KI-Avatare im Einsatz
Der kalifornische Chip-Entwickler Nvidia dagegen bietet nun in Zusammenarbeit mit dem Gesundheitsunternehmen Hippocratic AI sprachbasierte digitale Agenten als generative KI-Krankenschwestern an, die für nur 9 US-Dollar pro Stunde arbeiten. Seine KI-Krankenschwestern sollen laut einer Umfrage menschliche Krankenschwestern in Bezug auf Verhalten am Krankenbett und Bildung übertreffen und diese bei der Zufriedenheit nur knapp verfehlen. KI-Avatare mit menschlichem Erscheinungsbild beantworten per Videoanruf in Echtzeit Fragen vom Koloskopie-Screening bis zur Brustkrebs-Nachsorge, dürfen aber keine Diagnosen stellen [8].

2 KI und Robotik

2.1 ChatGPT und Alexa

In Deutschland ist Pflege im Sinne von Langzeitpflege von Krankenpflege abgegrenzt. Sie umfasst rechtlich nicht nur die Altenpflege, sondern wird als Pflege von Menschen aller Altersgruppen verstanden.
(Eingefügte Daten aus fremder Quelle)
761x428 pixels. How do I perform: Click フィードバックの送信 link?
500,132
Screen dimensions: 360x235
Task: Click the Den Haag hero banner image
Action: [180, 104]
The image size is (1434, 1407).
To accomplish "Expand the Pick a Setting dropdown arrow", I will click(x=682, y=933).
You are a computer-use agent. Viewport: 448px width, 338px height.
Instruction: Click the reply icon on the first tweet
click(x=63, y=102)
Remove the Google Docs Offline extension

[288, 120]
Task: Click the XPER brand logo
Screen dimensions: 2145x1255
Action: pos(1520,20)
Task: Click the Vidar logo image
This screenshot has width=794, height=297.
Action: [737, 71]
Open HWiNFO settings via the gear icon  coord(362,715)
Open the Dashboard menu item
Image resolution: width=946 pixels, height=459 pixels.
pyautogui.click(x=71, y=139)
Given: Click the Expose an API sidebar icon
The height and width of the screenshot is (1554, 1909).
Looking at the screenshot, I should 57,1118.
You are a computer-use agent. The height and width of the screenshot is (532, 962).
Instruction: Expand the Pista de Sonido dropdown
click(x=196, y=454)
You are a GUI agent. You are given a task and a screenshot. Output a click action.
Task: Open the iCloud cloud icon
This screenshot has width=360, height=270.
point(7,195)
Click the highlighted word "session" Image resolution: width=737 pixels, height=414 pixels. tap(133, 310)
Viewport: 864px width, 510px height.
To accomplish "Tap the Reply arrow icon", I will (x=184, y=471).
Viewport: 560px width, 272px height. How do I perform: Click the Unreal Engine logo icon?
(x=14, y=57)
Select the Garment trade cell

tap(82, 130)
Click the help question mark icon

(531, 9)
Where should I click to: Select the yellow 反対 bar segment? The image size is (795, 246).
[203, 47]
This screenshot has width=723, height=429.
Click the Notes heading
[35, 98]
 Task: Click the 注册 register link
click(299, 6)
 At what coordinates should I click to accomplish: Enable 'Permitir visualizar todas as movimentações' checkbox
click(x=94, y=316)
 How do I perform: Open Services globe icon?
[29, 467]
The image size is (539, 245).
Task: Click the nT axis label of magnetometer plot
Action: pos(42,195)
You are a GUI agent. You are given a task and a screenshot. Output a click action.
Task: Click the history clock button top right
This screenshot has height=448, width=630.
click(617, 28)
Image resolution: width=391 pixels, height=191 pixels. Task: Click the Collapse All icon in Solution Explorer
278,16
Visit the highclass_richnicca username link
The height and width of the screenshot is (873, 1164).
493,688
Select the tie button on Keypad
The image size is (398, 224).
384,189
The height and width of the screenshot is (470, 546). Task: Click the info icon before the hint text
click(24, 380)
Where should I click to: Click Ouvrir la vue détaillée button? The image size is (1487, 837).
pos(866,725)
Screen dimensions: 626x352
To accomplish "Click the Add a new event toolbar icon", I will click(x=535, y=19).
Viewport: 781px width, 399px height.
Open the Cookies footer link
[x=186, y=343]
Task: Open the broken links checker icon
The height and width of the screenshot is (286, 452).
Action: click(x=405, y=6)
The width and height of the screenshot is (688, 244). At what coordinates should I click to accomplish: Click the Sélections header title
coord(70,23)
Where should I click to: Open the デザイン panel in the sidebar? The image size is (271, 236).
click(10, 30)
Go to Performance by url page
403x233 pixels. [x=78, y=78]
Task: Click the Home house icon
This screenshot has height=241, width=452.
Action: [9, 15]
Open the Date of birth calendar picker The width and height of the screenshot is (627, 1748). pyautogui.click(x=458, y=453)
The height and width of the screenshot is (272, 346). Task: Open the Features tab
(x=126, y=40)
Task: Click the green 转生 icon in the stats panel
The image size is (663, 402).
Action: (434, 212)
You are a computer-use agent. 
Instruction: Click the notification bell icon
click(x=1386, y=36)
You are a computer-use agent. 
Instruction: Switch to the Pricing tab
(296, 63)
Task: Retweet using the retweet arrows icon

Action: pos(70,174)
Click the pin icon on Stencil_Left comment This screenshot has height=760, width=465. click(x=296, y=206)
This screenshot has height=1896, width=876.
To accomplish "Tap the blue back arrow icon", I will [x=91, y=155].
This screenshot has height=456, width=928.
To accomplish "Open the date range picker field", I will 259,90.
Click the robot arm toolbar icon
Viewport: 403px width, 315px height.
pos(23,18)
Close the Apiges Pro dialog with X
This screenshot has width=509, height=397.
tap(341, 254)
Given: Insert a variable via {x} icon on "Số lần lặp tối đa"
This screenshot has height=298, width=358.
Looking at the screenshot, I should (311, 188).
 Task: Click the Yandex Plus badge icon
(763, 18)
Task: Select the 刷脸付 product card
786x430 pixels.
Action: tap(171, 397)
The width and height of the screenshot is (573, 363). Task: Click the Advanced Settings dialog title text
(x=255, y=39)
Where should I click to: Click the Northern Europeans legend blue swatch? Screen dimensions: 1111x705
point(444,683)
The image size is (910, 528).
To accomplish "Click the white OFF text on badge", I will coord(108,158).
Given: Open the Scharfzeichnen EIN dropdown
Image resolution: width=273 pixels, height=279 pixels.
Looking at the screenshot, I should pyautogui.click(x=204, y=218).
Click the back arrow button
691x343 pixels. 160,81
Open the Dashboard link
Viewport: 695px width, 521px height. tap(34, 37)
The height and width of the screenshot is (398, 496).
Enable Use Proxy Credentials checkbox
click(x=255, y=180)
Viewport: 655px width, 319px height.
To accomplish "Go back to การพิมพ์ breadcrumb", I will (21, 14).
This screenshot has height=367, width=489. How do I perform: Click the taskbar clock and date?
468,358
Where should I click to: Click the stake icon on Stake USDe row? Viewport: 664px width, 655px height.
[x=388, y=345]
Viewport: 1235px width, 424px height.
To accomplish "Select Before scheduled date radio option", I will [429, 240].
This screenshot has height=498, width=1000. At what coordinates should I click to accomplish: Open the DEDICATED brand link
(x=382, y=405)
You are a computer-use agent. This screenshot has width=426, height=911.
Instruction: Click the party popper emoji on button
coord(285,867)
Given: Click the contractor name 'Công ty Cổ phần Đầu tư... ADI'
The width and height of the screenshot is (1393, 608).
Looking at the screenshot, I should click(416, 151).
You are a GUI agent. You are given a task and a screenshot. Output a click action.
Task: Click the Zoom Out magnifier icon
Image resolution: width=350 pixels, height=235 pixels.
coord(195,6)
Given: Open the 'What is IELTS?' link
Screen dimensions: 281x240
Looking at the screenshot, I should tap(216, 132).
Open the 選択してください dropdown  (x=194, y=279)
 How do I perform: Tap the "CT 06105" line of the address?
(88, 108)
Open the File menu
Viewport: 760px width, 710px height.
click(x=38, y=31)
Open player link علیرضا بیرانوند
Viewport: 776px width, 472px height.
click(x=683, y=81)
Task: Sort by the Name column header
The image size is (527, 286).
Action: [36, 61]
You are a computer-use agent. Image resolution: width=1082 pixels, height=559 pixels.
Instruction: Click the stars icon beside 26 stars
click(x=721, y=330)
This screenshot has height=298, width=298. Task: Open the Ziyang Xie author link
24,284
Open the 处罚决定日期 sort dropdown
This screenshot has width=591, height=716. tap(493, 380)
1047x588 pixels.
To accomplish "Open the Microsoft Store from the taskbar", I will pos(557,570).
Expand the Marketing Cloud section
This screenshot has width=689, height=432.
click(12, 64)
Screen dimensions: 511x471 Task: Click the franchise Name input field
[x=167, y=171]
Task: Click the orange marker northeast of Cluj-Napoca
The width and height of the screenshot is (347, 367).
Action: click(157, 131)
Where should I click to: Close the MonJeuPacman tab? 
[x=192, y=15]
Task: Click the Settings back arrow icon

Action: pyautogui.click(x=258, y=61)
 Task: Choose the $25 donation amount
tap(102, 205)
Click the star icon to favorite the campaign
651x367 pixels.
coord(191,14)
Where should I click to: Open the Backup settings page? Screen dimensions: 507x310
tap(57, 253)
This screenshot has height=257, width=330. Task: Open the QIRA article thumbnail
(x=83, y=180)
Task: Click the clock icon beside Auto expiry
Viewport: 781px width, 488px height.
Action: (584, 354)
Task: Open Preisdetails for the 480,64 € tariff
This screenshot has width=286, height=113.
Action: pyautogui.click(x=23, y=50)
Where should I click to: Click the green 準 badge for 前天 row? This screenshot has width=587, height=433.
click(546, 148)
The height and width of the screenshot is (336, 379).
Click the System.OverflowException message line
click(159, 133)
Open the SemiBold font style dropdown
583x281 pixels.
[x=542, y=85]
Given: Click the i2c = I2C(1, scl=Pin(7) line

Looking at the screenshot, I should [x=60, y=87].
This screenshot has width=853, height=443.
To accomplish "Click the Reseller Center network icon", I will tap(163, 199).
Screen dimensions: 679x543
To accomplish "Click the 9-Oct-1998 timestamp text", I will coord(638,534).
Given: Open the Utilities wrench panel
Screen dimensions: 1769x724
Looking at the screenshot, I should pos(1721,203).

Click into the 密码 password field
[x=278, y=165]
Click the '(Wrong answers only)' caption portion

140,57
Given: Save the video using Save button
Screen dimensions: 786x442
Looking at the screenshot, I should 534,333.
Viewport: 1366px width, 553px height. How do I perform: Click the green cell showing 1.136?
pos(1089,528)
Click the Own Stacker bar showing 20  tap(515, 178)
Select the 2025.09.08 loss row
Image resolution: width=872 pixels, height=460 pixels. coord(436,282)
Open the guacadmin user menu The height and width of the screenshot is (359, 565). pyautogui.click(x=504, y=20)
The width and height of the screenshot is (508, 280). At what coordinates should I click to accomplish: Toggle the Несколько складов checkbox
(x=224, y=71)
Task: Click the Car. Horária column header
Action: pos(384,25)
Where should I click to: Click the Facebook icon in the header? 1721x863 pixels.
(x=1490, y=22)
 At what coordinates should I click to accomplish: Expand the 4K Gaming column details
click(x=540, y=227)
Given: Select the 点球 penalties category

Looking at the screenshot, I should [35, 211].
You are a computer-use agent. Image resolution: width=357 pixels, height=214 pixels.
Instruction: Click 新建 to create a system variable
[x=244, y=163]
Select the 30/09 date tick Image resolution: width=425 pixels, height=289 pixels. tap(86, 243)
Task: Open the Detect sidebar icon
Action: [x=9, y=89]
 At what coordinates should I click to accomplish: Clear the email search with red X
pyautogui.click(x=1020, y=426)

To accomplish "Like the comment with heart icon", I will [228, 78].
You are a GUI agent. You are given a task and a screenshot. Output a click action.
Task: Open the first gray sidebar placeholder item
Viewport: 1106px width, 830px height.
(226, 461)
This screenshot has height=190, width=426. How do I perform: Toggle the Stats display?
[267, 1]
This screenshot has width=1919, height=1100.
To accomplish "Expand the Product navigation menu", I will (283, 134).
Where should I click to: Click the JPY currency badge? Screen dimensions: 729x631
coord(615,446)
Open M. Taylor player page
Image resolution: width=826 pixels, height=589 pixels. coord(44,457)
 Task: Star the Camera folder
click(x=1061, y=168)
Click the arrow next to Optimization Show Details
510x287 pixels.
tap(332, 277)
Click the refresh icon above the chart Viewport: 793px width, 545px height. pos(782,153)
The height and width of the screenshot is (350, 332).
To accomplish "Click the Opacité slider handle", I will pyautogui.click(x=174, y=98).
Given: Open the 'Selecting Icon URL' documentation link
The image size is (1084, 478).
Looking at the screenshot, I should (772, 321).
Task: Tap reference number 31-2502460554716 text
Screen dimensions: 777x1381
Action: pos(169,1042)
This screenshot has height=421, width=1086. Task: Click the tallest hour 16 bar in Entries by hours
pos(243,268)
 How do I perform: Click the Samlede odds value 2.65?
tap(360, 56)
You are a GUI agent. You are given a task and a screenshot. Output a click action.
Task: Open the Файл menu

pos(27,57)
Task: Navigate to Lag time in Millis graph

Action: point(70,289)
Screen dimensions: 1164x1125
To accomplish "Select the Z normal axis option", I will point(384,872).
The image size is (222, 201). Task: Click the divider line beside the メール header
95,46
Dem katastrophalen Fachkräftemangel beim Pflegepersonal will man mit etlichen Applikationen begegnen.
Vor allem die Hersteller von Pflegerobotern wittern einen großen Markt. Amazons Alexa hat schon Eingang in die Heime gefunden. Zur Unterhaltung soll ChatGPT beitragen, allerdings ist die KI mit ihren Witzen nicht besonders gut angekommen [9].